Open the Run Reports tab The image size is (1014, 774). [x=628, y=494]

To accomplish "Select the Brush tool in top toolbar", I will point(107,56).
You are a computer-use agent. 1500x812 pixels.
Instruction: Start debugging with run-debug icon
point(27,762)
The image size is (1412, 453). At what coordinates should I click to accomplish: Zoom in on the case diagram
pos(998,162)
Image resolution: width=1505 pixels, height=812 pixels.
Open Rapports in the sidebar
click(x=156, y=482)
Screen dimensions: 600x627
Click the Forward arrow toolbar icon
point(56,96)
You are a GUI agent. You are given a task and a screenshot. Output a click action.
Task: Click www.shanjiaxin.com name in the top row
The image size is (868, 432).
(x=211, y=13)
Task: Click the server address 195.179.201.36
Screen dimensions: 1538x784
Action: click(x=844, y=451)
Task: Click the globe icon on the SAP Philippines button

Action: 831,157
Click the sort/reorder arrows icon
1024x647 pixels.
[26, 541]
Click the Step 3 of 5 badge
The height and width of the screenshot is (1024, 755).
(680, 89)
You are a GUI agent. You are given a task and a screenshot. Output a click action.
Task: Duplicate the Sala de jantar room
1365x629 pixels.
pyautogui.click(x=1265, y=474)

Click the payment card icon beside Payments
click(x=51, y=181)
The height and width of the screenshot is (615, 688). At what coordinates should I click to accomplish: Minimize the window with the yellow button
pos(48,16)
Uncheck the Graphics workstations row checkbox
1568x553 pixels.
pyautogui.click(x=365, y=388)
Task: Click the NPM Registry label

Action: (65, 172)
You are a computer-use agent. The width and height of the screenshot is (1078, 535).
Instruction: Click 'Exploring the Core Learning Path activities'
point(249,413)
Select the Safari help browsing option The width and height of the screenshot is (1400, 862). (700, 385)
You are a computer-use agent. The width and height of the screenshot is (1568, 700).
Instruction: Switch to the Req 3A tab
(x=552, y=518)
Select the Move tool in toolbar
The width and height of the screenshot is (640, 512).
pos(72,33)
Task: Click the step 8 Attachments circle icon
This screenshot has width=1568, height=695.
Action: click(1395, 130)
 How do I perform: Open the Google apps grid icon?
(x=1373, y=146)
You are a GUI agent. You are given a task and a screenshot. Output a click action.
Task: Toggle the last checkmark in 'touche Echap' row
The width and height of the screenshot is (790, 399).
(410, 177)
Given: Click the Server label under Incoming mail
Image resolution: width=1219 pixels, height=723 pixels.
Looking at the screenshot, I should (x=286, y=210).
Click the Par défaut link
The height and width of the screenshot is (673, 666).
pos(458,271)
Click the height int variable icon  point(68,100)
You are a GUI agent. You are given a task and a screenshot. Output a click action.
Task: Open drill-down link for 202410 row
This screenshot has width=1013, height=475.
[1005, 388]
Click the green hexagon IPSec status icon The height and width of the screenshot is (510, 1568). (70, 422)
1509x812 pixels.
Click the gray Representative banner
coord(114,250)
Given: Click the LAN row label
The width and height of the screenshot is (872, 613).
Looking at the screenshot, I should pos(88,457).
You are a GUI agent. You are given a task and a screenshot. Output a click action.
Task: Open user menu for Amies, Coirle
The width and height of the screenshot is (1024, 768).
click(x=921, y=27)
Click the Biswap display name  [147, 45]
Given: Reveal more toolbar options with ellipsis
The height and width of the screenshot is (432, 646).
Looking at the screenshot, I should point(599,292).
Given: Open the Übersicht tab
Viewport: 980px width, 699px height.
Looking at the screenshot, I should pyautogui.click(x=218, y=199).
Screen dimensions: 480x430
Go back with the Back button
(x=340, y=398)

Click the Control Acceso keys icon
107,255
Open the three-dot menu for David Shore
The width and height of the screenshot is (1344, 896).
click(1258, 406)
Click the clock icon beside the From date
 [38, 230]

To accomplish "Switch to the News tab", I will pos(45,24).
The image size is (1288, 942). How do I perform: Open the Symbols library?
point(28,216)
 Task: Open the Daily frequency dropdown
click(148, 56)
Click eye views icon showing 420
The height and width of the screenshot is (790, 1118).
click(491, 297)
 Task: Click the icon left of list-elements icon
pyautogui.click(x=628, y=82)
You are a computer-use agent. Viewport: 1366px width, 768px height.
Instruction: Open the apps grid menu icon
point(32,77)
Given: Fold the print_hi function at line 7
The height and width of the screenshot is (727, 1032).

#### Directions for this task
Please duplicate the lines of the listing above, starting at the line containing "Click the green" and ending at the line containing "I will pos(45,24).", with both of those lines included.

#### Response to this task
Click the green hexagon IPSec status icon The height and width of the screenshot is (510, 1568). (70, 422)
1509x812 pixels.
Click the gray Representative banner
coord(114,250)
Given: Click the LAN row label
The width and height of the screenshot is (872, 613).
Looking at the screenshot, I should pos(88,457).
You are a GUI agent. You are given a task and a screenshot. Output a click action.
Task: Open user menu for Amies, Coirle
The width and height of the screenshot is (1024, 768).
click(x=921, y=27)
Click the Biswap display name  [147, 45]
Given: Reveal more toolbar options with ellipsis
The height and width of the screenshot is (432, 646).
Looking at the screenshot, I should point(599,292).
Given: Open the Übersicht tab
Viewport: 980px width, 699px height.
Looking at the screenshot, I should pyautogui.click(x=218, y=199).
Screen dimensions: 480x430
Go back with the Back button
(x=340, y=398)

Click the Control Acceso keys icon
107,255
Open the three-dot menu for David Shore
The width and height of the screenshot is (1344, 896).
click(1258, 406)
Click the clock icon beside the From date
 [38, 230]

To accomplish "Switch to the News tab", I will pos(45,24).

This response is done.